**Your tasks:**
a) In the Heisler castings page, what kind of business did Charly Wilkins have?
b) Pick up the Heisler castings page where it stops and carry it forward.

Heisler Castings
Nelson Riedel, Nelson@NelsonsLocomotive.com
4/17/2004, last updated 07/09/2006

This page provides background information on  the processes used to make the castings for the Heisler locomotive. 

The initial plan was to fabricate the Heisler parts from stock using techniques described by Kozo Hiraoka and Bob Reedy.  However, early in the design process I became acquainted with Charly Wilkins who was interested in building a Heisler and also had an investment casting business which he was in the process of turning over to his children.  We quickly made a deal, I'd make the initial patterns and he'd make the molds for the wax patterns and secure the castings.   If the design works out as planned, hoped and if we're lucky, the locomotive will be attractive to others.   If so, the castings will be available via his family business.  I have no financial interest in this business venture.  It's pure fun for me and I don't want to spoil the fun with worries about profit & loss, liability, etc, etc.

**Stored data:**
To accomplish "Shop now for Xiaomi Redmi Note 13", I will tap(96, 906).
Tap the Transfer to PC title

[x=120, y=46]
---
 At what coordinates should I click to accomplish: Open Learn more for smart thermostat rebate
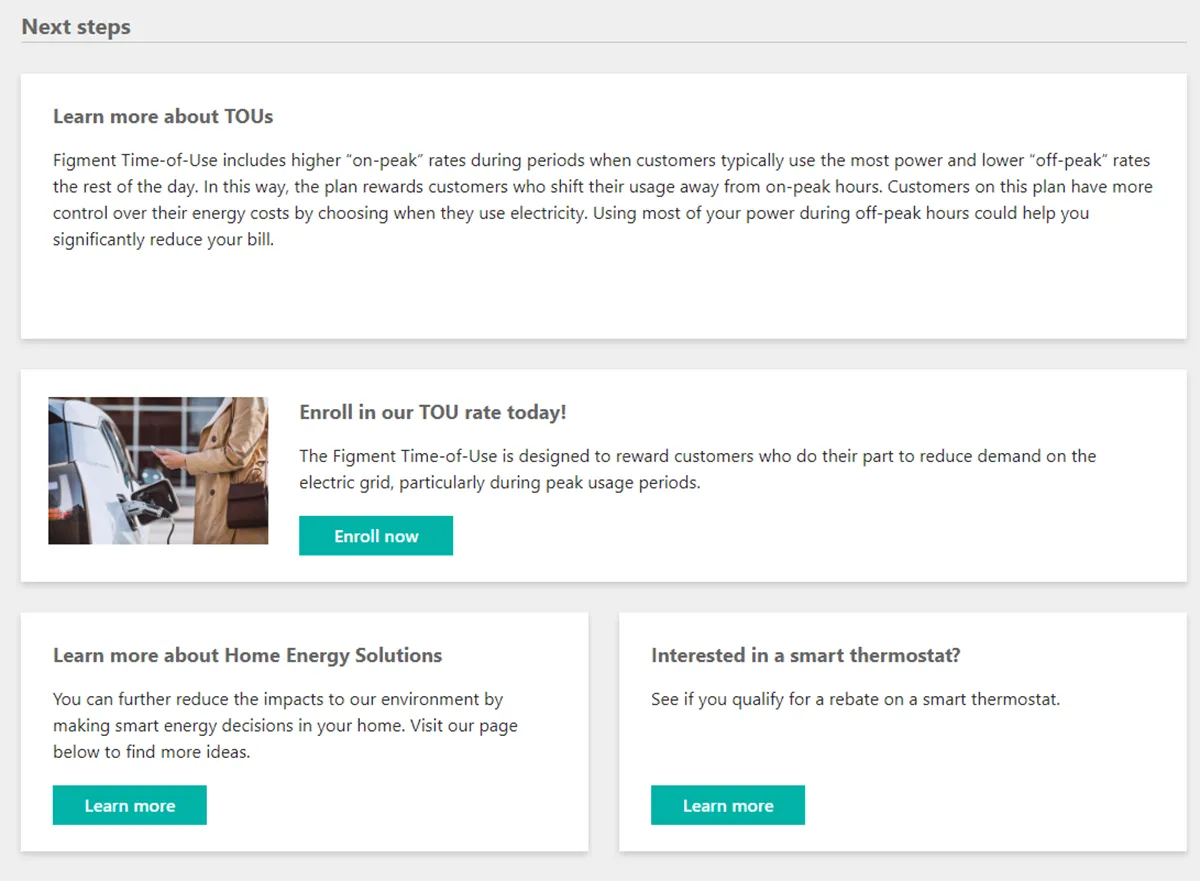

**Exercise responses:**
a) An investment casting business.

b)
The status in the spring of 2006 is that all the patterns have been finished..  The Molds for all engine castings except the crankcase are at the foundry.  The first 5 casting types arrived in late June 2006 (see photo at end);  hopefully the remainder will arrive shortly.    About 12 more molds are required.  They should be finished by the fall with castings available near the end of the year or earl;y next year.. 

Anyone interested in obtaining information related to purchasing the castings should contact Charly  at:

The investment or lost wax casting process is thousands of years old.  Rather than trying to explain the process here, I direct everyone to the following links for nice graphic explanations.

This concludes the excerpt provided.